1.) Containers with airtight lids
It’s a fact of nature: the longer produce is left exposed to air and its agents, the quicker it will age. Glad-style containers are not only helpful to your fruit, but eco-friendly and inexpensive, as well.
You’ve heard of antioxidants for human health, but have you heard of them for fruits? To keep sliced bananas, apples, and other sweet produce from turning that dreaded brown color, dab a few drops of lemon or orange juice onto them after cutting. There are also several commercial anti-oxidants available on the market as well, under the names Ever-Fresh and Fruit-Fresh
3.) Leave in juices or water
A common way to extend the life of fruits and vegetables is to place them in water upon refrigeration. This works particularly well with celery and broccoli. In addition, if you’re willing to consume the extra calories, fruits fare particularly well in a solution of sugar or liquor.

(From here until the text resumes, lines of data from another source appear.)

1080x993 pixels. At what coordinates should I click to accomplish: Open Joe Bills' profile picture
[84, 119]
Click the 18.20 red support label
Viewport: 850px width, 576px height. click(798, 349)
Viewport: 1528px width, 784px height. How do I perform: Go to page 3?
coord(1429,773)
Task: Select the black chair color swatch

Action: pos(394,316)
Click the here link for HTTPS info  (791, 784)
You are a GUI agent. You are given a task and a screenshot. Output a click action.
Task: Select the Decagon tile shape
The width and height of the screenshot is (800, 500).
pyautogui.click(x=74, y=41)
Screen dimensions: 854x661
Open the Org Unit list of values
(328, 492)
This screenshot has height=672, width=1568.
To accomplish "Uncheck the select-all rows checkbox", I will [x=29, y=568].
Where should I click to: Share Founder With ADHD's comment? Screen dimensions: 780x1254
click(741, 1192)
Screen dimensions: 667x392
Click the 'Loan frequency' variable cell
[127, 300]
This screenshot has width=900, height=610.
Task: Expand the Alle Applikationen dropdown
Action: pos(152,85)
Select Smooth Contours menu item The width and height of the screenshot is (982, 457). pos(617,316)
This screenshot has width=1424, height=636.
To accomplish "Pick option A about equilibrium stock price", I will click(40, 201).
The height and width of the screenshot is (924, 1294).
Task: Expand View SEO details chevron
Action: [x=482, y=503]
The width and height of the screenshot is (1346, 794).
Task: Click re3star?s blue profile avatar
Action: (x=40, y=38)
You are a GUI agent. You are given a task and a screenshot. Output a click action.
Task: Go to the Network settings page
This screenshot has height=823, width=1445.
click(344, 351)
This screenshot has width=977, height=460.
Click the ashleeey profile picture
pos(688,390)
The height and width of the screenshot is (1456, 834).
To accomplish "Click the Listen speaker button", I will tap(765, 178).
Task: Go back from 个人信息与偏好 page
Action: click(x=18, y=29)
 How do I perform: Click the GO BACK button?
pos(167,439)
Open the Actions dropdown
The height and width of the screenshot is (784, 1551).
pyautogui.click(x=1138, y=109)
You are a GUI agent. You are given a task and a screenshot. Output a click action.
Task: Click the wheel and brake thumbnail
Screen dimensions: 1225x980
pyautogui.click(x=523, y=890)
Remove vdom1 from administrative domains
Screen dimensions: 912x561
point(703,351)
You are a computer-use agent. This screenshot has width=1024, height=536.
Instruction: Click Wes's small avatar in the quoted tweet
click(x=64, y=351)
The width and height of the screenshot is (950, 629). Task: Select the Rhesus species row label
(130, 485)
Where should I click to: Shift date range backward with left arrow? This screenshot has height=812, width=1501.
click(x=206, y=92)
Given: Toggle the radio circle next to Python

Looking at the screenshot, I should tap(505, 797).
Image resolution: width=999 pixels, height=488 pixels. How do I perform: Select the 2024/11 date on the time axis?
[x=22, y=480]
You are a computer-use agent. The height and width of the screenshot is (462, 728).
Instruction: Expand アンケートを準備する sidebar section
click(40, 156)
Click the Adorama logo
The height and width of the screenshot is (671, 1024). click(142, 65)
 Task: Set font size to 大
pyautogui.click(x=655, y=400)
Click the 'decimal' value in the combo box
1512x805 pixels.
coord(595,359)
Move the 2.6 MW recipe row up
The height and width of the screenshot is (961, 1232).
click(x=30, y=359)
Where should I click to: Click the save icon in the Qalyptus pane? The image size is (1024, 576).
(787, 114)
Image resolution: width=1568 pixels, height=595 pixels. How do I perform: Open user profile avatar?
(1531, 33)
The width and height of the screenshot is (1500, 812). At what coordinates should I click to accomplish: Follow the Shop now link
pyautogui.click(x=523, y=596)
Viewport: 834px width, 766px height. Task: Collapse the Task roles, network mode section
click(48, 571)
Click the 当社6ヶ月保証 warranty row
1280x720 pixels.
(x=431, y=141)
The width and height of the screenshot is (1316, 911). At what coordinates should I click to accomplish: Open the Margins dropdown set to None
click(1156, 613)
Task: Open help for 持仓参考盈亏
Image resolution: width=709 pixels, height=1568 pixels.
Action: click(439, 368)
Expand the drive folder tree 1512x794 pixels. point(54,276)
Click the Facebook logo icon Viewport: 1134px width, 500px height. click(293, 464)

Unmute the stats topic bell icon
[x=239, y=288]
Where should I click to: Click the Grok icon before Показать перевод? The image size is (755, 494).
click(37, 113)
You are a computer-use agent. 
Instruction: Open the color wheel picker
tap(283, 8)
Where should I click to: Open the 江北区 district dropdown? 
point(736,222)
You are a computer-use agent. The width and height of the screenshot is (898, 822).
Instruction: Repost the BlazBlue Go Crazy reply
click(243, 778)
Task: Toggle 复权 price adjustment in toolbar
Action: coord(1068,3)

4.) Remove pineapple stems
By removing the pineapple stem, you not only save valuable shelf space, but trick the fruit into aging slower as well.
5.) Pitting strawberries
The process sounds more complex than it is in actuality. Take a straw, and gently press it through the center of the fruit, from base to the leaves. This will add an additional 2-3 days to the fruit’s shelf life.
6.) Go for fruits with hearty membranes.
If you are having doubts about a fruit’s shelf life, citrus fruits like tangerines and lemons are the way to go. The internal membrane is segmented, and, if peeled properly, will serve as a second skin for the fruit for at least two weeks.
7.) Smaller alternatives
Rather than chopping a tomato for a salad or coring apples, consider purchasing smaller versions with edible skins, such as grapes, grape tomatoes, and cherries.
8.) Prepare meals upon arrival
If you are transporting fresh foods from point A to point B and spoilage is an issue, weigh the option of bringing produce with you and prepare the meal at the location where it is to be consumed.
When buying fresh fruits and vegetables, there are limited options when it comes to storage and life span, aside from canning or freezing. However, while these processes do extend the life of produce, they also cause certain chemical changes to take place in turn decreasing their overall nutritional value. Fortunately, there are tricks that both extend the life of your favorite leafy greens, along with their healthy properties.